The new tests are intended to help the technology company prepare for the use of ammonia as a fuel that can cut greenhouse gas emissions in the shipping and energy sectors.
As part of the test programme, ammonia was injected into a combustion research unit to better understand its properties. Based on initial results, says Wärtsilä, the tests will then be continued on both dual-fuel and spark-ignited gas engines. These will be followed by field tests in collaboration with ship owners from 2022, and potentially also with energy customers in the future.
‘The first tests have yielded promising results and we will continue to optimise combustion parameters, said Kaj Portin, General Manager, Fuel & Operational Flexibility, Wärtsilä Marine.
‘This is an important step in making sure that Wärtsilä can provide the engine and fuel systems that ship owners need, whichever fuel they choose in the future.
The tests form part of Wärtsilä's strategy to develop a complete ammonia fuel solution comprising engines, fuel supply and storage. The company says it is working with ship owners, shipbuilders, classification societies and fuel suppliers to learn more about system and safety requirements, as well as fuel composition, emissions and efficiency.

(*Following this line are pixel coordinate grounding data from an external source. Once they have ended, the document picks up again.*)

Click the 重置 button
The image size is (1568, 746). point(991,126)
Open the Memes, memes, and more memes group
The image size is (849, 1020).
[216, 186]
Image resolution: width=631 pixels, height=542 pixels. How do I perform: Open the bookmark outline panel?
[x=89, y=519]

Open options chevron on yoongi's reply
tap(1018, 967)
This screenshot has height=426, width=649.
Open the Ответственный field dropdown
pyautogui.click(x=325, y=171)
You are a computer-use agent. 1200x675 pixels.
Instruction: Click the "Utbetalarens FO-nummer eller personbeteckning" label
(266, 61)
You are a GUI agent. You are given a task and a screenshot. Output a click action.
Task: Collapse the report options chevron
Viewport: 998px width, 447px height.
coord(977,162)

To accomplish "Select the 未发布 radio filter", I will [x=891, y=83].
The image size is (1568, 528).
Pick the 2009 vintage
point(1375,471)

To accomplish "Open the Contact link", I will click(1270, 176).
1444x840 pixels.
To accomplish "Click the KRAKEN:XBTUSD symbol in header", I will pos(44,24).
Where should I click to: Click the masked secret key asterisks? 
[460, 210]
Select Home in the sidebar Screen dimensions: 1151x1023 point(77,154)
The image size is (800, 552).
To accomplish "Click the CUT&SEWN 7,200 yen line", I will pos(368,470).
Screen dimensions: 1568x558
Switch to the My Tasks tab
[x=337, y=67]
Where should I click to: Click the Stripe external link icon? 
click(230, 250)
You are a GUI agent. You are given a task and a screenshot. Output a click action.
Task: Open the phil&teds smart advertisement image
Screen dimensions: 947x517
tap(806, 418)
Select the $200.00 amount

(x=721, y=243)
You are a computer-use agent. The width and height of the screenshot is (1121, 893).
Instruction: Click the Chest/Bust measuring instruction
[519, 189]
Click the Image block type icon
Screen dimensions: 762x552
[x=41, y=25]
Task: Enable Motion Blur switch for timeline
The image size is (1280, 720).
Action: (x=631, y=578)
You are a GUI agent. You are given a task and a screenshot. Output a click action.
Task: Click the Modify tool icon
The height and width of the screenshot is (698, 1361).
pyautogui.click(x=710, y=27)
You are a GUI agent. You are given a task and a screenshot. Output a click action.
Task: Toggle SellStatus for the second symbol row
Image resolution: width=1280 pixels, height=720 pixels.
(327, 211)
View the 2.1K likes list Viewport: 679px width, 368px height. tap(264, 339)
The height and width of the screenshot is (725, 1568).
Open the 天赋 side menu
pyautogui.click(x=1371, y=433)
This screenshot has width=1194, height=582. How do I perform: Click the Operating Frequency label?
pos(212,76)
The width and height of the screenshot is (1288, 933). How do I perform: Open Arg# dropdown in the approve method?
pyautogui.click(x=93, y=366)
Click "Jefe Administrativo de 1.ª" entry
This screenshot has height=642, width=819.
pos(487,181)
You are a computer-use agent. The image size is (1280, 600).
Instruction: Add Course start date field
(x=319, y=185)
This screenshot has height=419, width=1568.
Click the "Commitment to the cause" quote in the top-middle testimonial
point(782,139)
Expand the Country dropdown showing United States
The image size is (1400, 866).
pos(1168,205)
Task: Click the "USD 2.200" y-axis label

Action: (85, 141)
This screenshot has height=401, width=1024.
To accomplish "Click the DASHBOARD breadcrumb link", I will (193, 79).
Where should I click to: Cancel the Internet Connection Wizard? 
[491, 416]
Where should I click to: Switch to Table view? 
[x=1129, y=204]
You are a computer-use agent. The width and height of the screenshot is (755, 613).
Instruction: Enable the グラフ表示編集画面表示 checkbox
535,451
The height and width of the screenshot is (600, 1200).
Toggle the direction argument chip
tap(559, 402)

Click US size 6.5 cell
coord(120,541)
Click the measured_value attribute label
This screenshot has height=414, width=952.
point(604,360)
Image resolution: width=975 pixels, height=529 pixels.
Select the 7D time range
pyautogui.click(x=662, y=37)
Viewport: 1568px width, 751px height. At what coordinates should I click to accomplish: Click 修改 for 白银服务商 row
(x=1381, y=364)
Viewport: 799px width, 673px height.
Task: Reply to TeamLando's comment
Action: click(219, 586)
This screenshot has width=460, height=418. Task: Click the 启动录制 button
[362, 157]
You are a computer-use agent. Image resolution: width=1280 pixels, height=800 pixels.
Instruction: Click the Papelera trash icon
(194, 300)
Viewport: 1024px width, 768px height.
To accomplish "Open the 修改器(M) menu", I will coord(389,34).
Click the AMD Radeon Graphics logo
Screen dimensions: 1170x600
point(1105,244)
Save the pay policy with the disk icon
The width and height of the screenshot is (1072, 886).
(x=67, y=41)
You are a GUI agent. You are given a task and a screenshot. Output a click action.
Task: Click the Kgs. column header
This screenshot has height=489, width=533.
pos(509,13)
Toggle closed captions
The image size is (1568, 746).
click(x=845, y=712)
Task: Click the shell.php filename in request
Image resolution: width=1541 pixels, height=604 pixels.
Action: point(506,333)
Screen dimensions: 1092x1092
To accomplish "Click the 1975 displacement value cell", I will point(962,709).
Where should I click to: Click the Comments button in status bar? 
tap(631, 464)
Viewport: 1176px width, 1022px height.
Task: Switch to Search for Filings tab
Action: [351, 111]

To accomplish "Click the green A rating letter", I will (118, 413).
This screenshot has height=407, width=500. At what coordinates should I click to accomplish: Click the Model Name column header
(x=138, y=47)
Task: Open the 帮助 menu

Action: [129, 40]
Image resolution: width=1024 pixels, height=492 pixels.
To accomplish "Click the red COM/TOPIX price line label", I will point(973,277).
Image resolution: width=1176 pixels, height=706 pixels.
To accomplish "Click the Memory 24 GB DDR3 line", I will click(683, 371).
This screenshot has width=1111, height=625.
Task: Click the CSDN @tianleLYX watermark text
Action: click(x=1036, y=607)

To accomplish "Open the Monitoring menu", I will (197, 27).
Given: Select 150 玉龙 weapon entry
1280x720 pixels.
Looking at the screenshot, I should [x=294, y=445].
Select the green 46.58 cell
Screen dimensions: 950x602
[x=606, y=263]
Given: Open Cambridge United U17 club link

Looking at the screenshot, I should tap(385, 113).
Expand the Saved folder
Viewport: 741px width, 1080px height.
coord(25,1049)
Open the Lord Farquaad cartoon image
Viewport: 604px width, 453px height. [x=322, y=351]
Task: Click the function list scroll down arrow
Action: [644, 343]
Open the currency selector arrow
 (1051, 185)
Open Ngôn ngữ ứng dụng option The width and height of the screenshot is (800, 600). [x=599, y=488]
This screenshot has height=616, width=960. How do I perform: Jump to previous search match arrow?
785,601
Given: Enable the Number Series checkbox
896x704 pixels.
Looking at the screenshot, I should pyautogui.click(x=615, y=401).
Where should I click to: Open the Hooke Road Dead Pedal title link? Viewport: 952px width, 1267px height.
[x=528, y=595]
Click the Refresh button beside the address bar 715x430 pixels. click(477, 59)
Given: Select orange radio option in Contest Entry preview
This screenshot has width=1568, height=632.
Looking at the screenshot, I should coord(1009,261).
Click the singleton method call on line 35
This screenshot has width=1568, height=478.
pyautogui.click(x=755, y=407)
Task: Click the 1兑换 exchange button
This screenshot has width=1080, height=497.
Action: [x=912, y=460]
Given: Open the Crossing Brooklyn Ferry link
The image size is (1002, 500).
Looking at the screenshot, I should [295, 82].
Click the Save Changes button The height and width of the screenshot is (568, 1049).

Wärtsilä is developing ammonia storage and supply systems as part of a project to install ammonia fuel cells on Eidesvik Offshore’s supply vessel Viking Energy by 2023. The company has also gained significant experience with ammonia from designing cargo handling systems for liquid petroleum gas carriers, many of which are used to transport ammonia.
Ammonia ignites and burns poorly compared to other fuels and is toxic and corrosive. Burning ammonia could also lead to higher NOx emissions unless controlled either by after-treatment or by optimising the combustion process. Wärtsilä highlights that a regulatory framework and class rules will need to be developed for its use as a marine fuel.